COMPLETE THE FOLLOWING:
A – Rewrite the paragraph of the Neil Soni interview that begins "As the person in charge of growth" as a bulleted list that keeps its main facts.
B – According to the Neil Soni interview, in what year did Estēe Lauder Companies Inc. bring him in as an External Innovation Consultant?

SOURCE:
• • • •

A conversation with Neil Soni, author of “The Startup Gold Mine”
This is part of my series on thought leaders in the innovation space. Check out the other articles here.
Neil Soni has seen the business world through two important lenses having worked in the startup world and for large corporations. His startup experience began in college when he set up a marketplace to connect high school students, college students, and colleges to create a peer to peer recruiting model. As metrics on students improved, the cost of recruiting for colleges would decrease. After the Bill and Melinda Gates Foundation took over the work Neil began, he moved on to run growth at MomTrusted.com, a marketplace for parents looking to enroll their children in child care or preschool. Momtrusted became and still is a profitable company, but Neil moved to his next adventure when the founders decided to keep the company small and not raise more money from venture capitalists.
As the person in charge of growth at MomTrusted, Neil took his skills into consulting and began specializing in helping startups grow. In 2015, he was brought in as an External Innovation Consultant for Estēe Lauder Companies Inc. (ELC) to grow their innovation capabilities. Now in addition to consulting and having founded his own startup, Unlimited Brewing Company, Neil has written a book, from the perspective of someone on both sides of the table, targeted at startups making deals with large companies.
Neil’s book, The Startup Gold Mine: How to Tap the Hidden Innovation Agendas of Large Companies to Fund and Grow Your Business, outlines how large companies make decisions, provides playbook-style guidance on how to close a deal, and offers suggestions for companies large and small to adapt their practices to be more compatible partners.
Fear of cannibalizing existing revenue streams is holding you back
Neil sees the concern over cannibalizing existing revenue streams as a limiting belief. “Companies seem to be under the impression that if you never do it, no one will ever do it. Maybe there are ways to do that with patents, but even Kodak found out that the digital camera patent didn’t stop digital cameras from being invented.”

• • • •

SUPPLIED MATERIAL:
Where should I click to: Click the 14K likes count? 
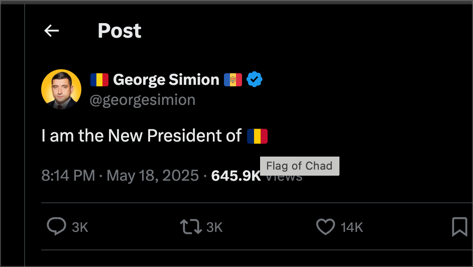pyautogui.click(x=351, y=227)
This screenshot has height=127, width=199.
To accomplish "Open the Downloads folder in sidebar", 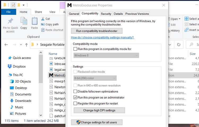I will coord(23,101).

• • • •

RESULTS:
A –
- After leading growth at MomTrusted, Neil moved into consulting, specializing in helping startups grow.
- In 2015, Estēe Lauder Companies Inc. (ELC) brought him in as an External Innovation Consultant to grow its innovation capabilities.
- Besides consulting, he founded his own startup, Unlimited Brewing Company.
- He has written a book for startups making deals with large companies, drawing on his experience on both sides of the table.

B – 2015